23. The method of claim 20 wherein the step of mapping further comprises adding a value of 1 with carry to the most significant bit of the M selected bits in the replaced VPI field if the replaced VPI field has a value less than the source VPI.

24. A method for providing a connection between a source endpoint and plural destination endpoints through an asynchronous transfer mode (ATM) network, the method comprising the steps of:providing a network of plural ATM switching nodes, including an ingress node and plural egress nodes, the ingress node having a receiving port for receiving ATM cells from a source endpoint, the egress nodes each having a transmitting port for transmitting ATM cells to a corresponding destination endpoint; receiving source ATM cells at the ingress node, each ATM cell having a header which includes source virtual path identifier/virtual circuit identifier (VPI/VCI) information; mapping the source VPI/VCI information of each received source ATM cell to internal VPI/VCI information having information indicating a particular egress node to provide internal ATM cells; switching the internal ATM cells through the network to the particular egress node indicated by the internal VPI/VCI information; and mapping the internal VPI/VCI information of each internal ATM cell to the source VPI/VCI information at the particular egress node for transmission to the corresponding destination endpoint; wherein the step of mapping the internal VPI/VCI information includes mapping an internal VCI to a source VPI and a source VCI at the egress node comprising: selecting M bits from the internal VCI; replacing the VPI field of the internal ATM cell with the M selected bits; selecting N bits from bit positions 1 to N of the internal VCI; and replacing the VCI field of the internal ATM cell with the N selected bits.
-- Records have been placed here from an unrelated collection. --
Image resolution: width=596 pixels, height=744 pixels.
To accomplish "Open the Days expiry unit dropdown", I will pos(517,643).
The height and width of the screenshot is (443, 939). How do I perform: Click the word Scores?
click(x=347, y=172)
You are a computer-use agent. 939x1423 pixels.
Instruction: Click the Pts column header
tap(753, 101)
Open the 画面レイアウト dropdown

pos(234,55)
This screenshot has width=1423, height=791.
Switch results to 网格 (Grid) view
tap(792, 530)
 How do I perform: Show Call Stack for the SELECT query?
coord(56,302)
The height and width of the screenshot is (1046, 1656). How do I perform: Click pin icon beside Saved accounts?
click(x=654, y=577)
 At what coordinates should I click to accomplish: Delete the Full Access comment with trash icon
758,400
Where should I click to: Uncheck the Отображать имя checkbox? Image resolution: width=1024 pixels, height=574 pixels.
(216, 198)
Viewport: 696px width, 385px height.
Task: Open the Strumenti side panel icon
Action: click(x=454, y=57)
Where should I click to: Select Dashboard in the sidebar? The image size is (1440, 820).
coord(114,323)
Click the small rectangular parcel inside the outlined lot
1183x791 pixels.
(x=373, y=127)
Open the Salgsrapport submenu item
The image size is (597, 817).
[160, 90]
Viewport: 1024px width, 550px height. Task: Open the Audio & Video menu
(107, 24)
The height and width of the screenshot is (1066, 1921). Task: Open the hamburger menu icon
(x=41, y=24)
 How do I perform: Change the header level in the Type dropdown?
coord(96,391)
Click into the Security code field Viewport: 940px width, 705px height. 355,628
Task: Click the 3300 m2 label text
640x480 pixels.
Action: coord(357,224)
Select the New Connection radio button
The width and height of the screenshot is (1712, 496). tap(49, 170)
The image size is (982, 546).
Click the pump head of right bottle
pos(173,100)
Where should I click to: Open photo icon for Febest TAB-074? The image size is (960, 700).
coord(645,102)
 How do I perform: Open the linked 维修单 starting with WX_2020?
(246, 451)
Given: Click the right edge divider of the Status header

25. The method of claim 24 wherein the step of the selecting M bits includes selecting M bits from bit positions N+1 to N+M of the internal VCI.

26. The method of claim 24 wherein the step of selecting M bits includes selecting M most significant bits from the internal VCI.

27. The method of claim 24 wherein the step of mapping further comprises adding a value of 1 with carry to the most significant bit of the M selected bits in the replaced VPI field if the replaced VPI field has a value less than the source VPI.

28. A communication system comprising:an ingress node comprising: a receiving port for receiving source ATM cells from a source endpoint, the source ATM cells each having a header which includes source virtual path identifier/virtual circuit identifier (VPI/VCI) information; and a cell processor for mapping the source VPI/VCI information of each received source ATM cell to internal VPI/VCI information to provide internal ATM cells; a switching network for connecting the internal ATM cells to the egress node; and an egress node comprising: a cell processor for mapping the internal VPI/VCI information of each internal ATM cell to the source VPI/VCI information to provide output ATM cells; and a transmitting port for transmitting the output ATM cells to a destination endpoint; wherein the source VPI/VCI information comprises a source VPI and a source VCI and the internal VPI/VCI information comprises an internal VPI and an internal VCI, and wherein the cell processor of the egress node is operable to map the internal VCI to the source VPI and the source VCI; wherein the internal VCI comprises M+N bits and the cell processor of the egress node comprises: means for selecting M bits from the internal VCI; means for selecting N bits from bit positions 1 to N of the internal VCI; means for replacing the VPI field of the internal ATM cell with the M selected bits; and means for replacing the VCI field of the internal ATM cell with the N selected bits.